SUPPLIED DATA START
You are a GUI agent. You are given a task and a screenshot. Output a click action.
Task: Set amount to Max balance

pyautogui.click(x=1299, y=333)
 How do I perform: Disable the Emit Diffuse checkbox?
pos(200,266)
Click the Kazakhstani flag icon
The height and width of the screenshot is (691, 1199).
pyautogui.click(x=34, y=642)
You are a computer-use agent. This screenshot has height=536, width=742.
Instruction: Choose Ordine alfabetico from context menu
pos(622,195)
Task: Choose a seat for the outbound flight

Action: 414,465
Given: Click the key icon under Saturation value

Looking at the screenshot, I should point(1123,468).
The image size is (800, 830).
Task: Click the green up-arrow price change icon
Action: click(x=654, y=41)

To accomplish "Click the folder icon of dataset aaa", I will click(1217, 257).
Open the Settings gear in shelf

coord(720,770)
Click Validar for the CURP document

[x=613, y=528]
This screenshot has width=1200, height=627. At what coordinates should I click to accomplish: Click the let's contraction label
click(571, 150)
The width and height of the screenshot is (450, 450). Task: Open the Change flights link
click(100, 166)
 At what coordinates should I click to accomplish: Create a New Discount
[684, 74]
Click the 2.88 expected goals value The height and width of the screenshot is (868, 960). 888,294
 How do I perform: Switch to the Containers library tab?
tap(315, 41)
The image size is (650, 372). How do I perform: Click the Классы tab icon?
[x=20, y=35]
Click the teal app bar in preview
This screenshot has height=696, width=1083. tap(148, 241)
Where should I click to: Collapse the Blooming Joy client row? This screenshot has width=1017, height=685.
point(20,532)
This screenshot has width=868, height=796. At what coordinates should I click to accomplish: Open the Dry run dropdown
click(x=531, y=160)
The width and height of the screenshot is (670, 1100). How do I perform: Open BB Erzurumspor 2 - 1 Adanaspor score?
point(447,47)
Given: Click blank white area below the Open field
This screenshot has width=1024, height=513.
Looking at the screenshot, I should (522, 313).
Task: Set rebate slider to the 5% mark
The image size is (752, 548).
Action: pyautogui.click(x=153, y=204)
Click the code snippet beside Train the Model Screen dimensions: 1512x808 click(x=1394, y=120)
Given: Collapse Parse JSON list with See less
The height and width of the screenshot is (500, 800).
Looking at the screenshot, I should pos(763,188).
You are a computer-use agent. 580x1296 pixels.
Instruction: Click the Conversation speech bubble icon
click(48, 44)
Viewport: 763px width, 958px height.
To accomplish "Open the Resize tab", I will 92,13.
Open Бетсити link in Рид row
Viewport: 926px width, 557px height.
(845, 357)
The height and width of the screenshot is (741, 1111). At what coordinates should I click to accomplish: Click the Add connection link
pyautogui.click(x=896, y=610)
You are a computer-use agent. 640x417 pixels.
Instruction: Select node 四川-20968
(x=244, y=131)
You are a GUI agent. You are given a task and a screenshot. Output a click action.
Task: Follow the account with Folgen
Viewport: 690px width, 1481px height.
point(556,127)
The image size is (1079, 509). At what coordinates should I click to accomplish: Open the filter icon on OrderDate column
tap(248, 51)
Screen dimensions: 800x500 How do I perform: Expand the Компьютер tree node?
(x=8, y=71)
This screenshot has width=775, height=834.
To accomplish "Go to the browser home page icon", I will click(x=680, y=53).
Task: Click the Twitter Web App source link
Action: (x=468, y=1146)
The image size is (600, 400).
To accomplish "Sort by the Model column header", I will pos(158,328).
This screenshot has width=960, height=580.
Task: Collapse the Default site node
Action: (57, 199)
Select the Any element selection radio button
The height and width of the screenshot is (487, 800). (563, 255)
SUPPLIED DATA END
* **PROBLEM DESCRIPTION**: The complete data above is to be written out again as it stands.

* **WRITTEN RESPONSE**:
You are a GUI agent. You are given a task and a screenshot. Output a click action.
Task: Set amount to Max balance

pyautogui.click(x=1299, y=333)
 How do I perform: Disable the Emit Diffuse checkbox?
pos(200,266)
Click the Kazakhstani flag icon
The height and width of the screenshot is (691, 1199).
pyautogui.click(x=34, y=642)
You are a computer-use agent. This screenshot has height=536, width=742.
Instruction: Choose Ordine alfabetico from context menu
pos(622,195)
Task: Choose a seat for the outbound flight

Action: 414,465
Given: Click the key icon under Saturation value

Looking at the screenshot, I should point(1123,468).
The image size is (800, 830).
Task: Click the green up-arrow price change icon
Action: click(x=654, y=41)

To accomplish "Click the folder icon of dataset aaa", I will click(1217, 257).
Open the Settings gear in shelf

coord(720,770)
Click Validar for the CURP document

[x=613, y=528]
This screenshot has width=1200, height=627. At what coordinates should I click to accomplish: Click the let's contraction label
click(571, 150)
The width and height of the screenshot is (450, 450). Task: Open the Change flights link
click(100, 166)
 At what coordinates should I click to accomplish: Create a New Discount
[684, 74]
Click the 2.88 expected goals value The height and width of the screenshot is (868, 960). 888,294
 How do I perform: Switch to the Containers library tab?
tap(315, 41)
The image size is (650, 372). How do I perform: Click the Классы tab icon?
[x=20, y=35]
Click the teal app bar in preview
This screenshot has height=696, width=1083. tap(148, 241)
Where should I click to: Collapse the Blooming Joy client row? This screenshot has width=1017, height=685.
point(20,532)
This screenshot has width=868, height=796. At what coordinates should I click to accomplish: Open the Dry run dropdown
click(x=531, y=160)
The width and height of the screenshot is (670, 1100). How do I perform: Open BB Erzurumspor 2 - 1 Adanaspor score?
point(447,47)
Given: Click blank white area below the Open field
This screenshot has width=1024, height=513.
Looking at the screenshot, I should (522, 313).
Task: Set rebate slider to the 5% mark
The image size is (752, 548).
Action: pyautogui.click(x=153, y=204)
Click the code snippet beside Train the Model Screen dimensions: 1512x808 click(x=1394, y=120)
Given: Collapse Parse JSON list with See less
The height and width of the screenshot is (500, 800).
Looking at the screenshot, I should pos(763,188).
You are a computer-use agent. 580x1296 pixels.
Instruction: Click the Conversation speech bubble icon
click(48, 44)
Viewport: 763px width, 958px height.
To accomplish "Open the Resize tab", I will 92,13.
Open Бетсити link in Рид row
Viewport: 926px width, 557px height.
(845, 357)
The height and width of the screenshot is (741, 1111). At what coordinates should I click to accomplish: Click the Add connection link
pyautogui.click(x=896, y=610)
You are a computer-use agent. 640x417 pixels.
Instruction: Select node 四川-20968
(x=244, y=131)
You are a GUI agent. You are given a task and a screenshot. Output a click action.
Task: Follow the account with Folgen
Viewport: 690px width, 1481px height.
point(556,127)
The image size is (1079, 509). At what coordinates should I click to accomplish: Open the filter icon on OrderDate column
tap(248, 51)
Screen dimensions: 800x500 How do I perform: Expand the Компьютер tree node?
(x=8, y=71)
This screenshot has width=775, height=834.
To accomplish "Go to the browser home page icon", I will click(x=680, y=53).
Task: Click the Twitter Web App source link
Action: (x=468, y=1146)
The image size is (600, 400).
To accomplish "Sort by the Model column header", I will pos(158,328).
This screenshot has width=960, height=580.
Task: Collapse the Default site node
Action: (57, 199)
Select the Any element selection radio button
The height and width of the screenshot is (487, 800). (563, 255)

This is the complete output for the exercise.